Durch die SAP-Interface-Technik sind die Automaten mit herkömmlichen Bar-Kassen gleichgestellt und in das Kassenbuch integriert. Sollte die Verbindung zu SAP ausfallen, stellt das System automatisch auf eine Offline-Variante um, welche den Betrieb und die Funktion gewährleistet. Verfügbar ist für solche Fälle eine ›Schattendatenbank‹, in der die Kundendaten gespeichert sind. Die im Offline-Modus gewonnenen Daten werden, sobald die Verbindung zur SAP-Anwendung wieder hergestellt ist, mit der Stammdatenbank synchronisiert. Durch diese Lösung ist ein Datenverlust ausgeschlossen.

Die Ausbaufähigkeit des Systems war laut dem technischen Leiter der Mainova, Andreas Pawliczek, wesentliches Entscheidungskriterium für die Auswahl der Kassenautomat-Lösung: »Alle Systeme von Crown Technologies sind so konzipiert, dass Veränderungen, wie etwa Addons, ohne zusätzliche Modifikationen möglich sind«, so Pawliczek. Nach Installation des SAP Interfaces erscheint im System das Menü ›Easy Access Kassenautomaten‹. Mittels diesem wird das Interface entsprechend den Anforderungen des Kunden konfiguriert. Es dient zum Customizing von Buchungsvorgaben, Abstimmungsschlüssel, Prozesssteuerung, Ereignis- und Protokollsteuerung. So können Änderungen schnell und unkompliziert umgesetzt werden.

Mainova hat sich zusätzlich für eine sogenannte ›24/7‹-Foyer-Lösung entschieden. Einer der drei Automaten wurde im Vorraum der Filiale installiert.

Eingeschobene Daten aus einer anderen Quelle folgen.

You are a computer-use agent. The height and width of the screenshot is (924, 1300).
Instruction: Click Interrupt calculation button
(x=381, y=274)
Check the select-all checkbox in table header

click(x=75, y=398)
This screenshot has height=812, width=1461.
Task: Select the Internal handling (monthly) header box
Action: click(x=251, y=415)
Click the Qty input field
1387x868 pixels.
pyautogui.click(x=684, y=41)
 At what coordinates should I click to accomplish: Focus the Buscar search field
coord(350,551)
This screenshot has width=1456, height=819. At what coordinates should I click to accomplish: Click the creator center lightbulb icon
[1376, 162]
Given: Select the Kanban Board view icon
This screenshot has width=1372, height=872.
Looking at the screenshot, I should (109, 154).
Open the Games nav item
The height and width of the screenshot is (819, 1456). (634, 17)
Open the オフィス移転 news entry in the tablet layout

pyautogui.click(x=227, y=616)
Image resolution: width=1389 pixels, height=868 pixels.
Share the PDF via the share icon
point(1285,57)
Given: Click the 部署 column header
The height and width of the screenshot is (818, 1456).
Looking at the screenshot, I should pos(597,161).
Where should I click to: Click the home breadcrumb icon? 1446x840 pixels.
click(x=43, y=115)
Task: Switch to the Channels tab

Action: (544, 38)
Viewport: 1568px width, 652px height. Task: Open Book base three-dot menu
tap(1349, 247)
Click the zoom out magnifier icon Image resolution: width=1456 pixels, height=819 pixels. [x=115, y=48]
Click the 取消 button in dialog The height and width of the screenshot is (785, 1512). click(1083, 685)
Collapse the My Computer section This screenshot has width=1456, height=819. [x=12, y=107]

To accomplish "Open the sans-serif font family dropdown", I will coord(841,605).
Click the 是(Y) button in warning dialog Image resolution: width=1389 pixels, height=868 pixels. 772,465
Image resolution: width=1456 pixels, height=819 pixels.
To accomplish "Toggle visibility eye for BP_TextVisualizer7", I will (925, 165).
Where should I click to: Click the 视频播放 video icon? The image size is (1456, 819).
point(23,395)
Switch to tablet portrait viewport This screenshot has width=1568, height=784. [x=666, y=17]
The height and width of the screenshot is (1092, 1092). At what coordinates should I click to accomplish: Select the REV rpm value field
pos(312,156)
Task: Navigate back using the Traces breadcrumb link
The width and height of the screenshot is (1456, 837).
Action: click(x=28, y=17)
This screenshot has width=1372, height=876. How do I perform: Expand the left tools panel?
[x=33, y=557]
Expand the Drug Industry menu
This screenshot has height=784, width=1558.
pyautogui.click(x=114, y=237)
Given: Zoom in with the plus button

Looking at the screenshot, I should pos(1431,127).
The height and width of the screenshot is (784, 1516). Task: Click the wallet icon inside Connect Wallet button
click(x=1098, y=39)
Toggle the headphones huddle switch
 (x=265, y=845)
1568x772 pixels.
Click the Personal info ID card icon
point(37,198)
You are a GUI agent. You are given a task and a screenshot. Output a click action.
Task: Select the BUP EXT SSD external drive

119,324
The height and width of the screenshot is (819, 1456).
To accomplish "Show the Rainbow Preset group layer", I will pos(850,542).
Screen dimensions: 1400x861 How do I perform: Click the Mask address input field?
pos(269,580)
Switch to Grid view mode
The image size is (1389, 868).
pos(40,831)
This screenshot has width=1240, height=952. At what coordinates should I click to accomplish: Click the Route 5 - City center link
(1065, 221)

Er ist rund um die Uhr an sieben Tagen in der Woche einsatzbereit. Derzeit hat Mainova rund 10.000 Kunden, die regelmäßig Barzahlungen tätigen. Diese wurden mit einer speziellen Kundenkarte ausgestattet, durch die die Identifizierung und Anmeldung erleichtert werden.

140.000 weitere Kunden sind gelegentliche Barzahler, die sich für Vorgänge durch manuelle Eingabe ihrer Vertragskontonummer am Automaten identifizieren können. Eine Zusatzmöglichkeit, den Kunden Zugang zum Automaten zu gewähren, ist die Kassenkarte. Diese generiert nach einer Beratung das Servicepersonal. Mit der Karte kann der Kunde dann beispielsweise Auszahlungen eigenständig durchführen. Zudem hat er weiterhin die Möglichkeit, die Vorkassezählerkarten am Kassenautomaten aufzuladen. Für alle diese Vorgänge besteht über das SAP-Interface eine Verbindung zur SAP-Anwendung.